Manuel Neuer schnappte sich nach Schlusspfiff David Alaba, ein paar Meter entfernt im Mittelfeld drückte der im Krankenstand befindliche Jerome Boateng jeden einzelnen Spieler an seine Brust. Thomas Müller musste erst einmal die müden Muskeln dehnen, ehe er sich mit den Kollegen aufmachte zu den Fans in die Südkurve, um sich für das glückliche Ende eines bemerkenswerten Fußball-Abends feiern zu lassen.
Die Spieler des FC Bayern zeigten eine gedämpfte Freude nach dem 4:2-Sieg über Juventus Turin nach Verlängerung und das damit verbundene Erreichen des Viertelfinales der Champions League. „Ich bin mehr platt als euphorisiert“, gab Müller später zu. Die 120 Minuten gegen Juventus Turin, die Aufholjagd nach einem 0:2-Rückstand hatte Spuren hinterlassen, in mehrerlei Hinsicht.

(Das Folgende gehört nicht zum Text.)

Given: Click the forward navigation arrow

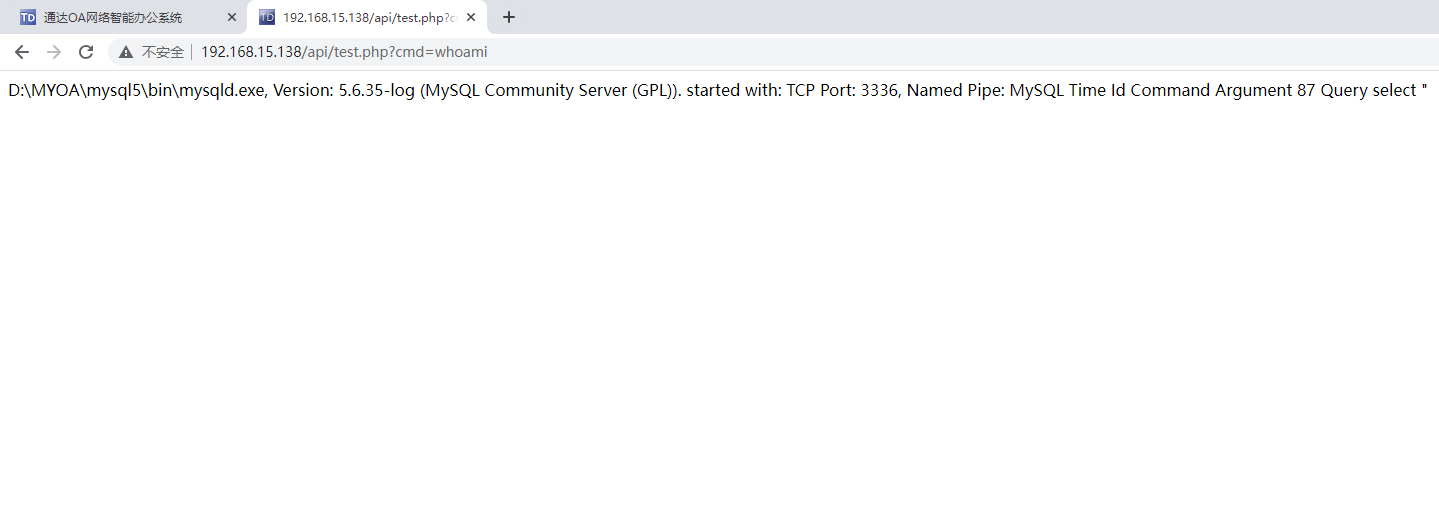Looking at the screenshot, I should pyautogui.click(x=54, y=52).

Es überwog die Erkenntnis, die Wende weniger dank spielerischer Überlegenheit oder gar taktischer Finesse geschafft zu haben, sondern dass am Ende der Wille, ein bisschen Glück und diese „wahnsinnige deutsche Mentalität“, wie Trainer Pep Guardiola feststellte, den Ausschlag gaben.

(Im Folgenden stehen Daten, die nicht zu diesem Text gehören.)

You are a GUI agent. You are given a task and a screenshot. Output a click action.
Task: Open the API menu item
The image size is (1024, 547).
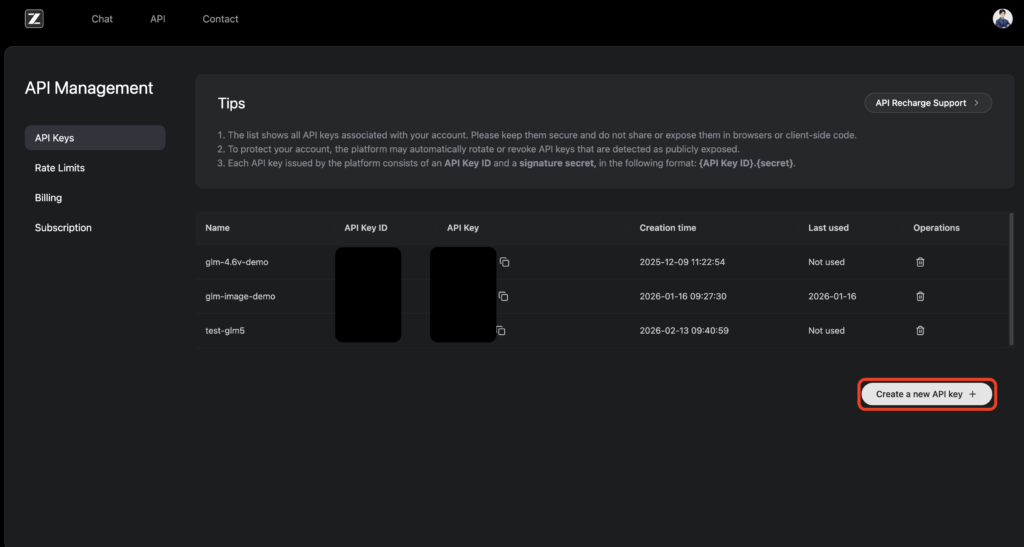tap(158, 19)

Das Spiel in der Münchner Arena war geprägt durch Fehler. In der ersten Hälfte verteilten die Münchner großzügig Geschenke, zuerst in Form eines Missgeschicks von Alaba, das Paul Pogba zur Führung nutzte, dann führte der Ballverlust am gegnerischen Strafraum zu einem sehenswerten Konter. Gleich fünf Bayern-Spieler konnten Alvaro Morata nicht bremsen, ehe das Zuspiel Juan Cuadrado zum 2:0 vollendete.
In der zweiten Hälfte revanchierte sich Juventus generös, als es Robert Lewandowski sowie in der Schlussminute Müller zum Kopfball kommen ließ und damit das Resultat aus Hin- und Rückspiel egalisiert war.
In der Verlängerung hatte der FC Bayern den psychologische Vorteil – und die besseren Joker in Thiago und Kingsley Coman, die mit ihren Toren dieses „Herzfrequenzspiel“, wie es Karl-Heinz Rummenigge bezeichnet, vollendeten. „Das sind Spiele, die die Mannschaft zusammenschweißen und die dazu führen können, dass du weit kommst“, sagt der Vorstandsvorsitzende des FC Bayern.
Er verzichtete allerdings darauf, weiter ein hohes Lied auf die Moral seiner Mannschaft zu singen, zu nah am Abgrund stand der 73 Minuten lang unterlegene FC Bayern, der vom hohen Pressing der Italiener überrascht war. Lieber lenkte er davon ab, dass die Münchner sich am Mittwoch keineswegs als einer der Favoriten auf den Champions-League-Sieg präsentiert hatten, in dem er die Ungerechtigkeit der Auslosung anmahnte und eine Setzliste wie im Tennis forderte.
Dass in Juventus der letztjährige Finalist bereits im Achtelfinale ausschied, aber auf der anderen Seite ein paar Begegnungen gegeben hätte in dieser ersten K.o.-Runde, „die man nicht sehen will“, sei nicht im Sinne des Wettbewerbs, sagte Rummenigge. Vor allem aber fand der Münchner Vereinschef wohl, dass man die Besten im Circle der Champions-League-Teilnehmer, zu denen der FC Bayern gehört, mit leichteren Gegnern belohnen solle.
Während dieses Manöver leicht zu durchschauen war und vermutlich nicht einmal beim FC Barcelona, der ziemlich souverän den FC Arsenal bezwang, für Dankesworte Richtung München sorgen wird, zündete Matthias Sammer ein richtiges Störfeuer.
Der Sportvorstand legte sich mit Uli Hoeneß an und kritisierte dessen jüngste Aussage, Guardiola sei in München angetreten, um das Triple zu gewinnen, als „dummes Zeug“. Es würde „völlig falsche Prioritäten“ setzen, findet Sammer. „Wie viele Male in der Geschichte von Bayern München – auch mit Uli Hoeneß – haben wir dieses lächerliche Triple gewonnen?"
Diese süffisante Frage dürfte nicht nur den ehemaligen Präsidenten Hoeneß nicht gefallen. Dass sich die Wünsche des Trainers sehr wohl mit denen des Vereins und der Mannschaft decken, und die Kritik den Satz von Hoeneß erst richtig in den Fokus rückte, ist eine ganz andere Sache. Die Münchner wirkten an diesem Abend verwundbar und nervös. Nicht nur auf dem Platz.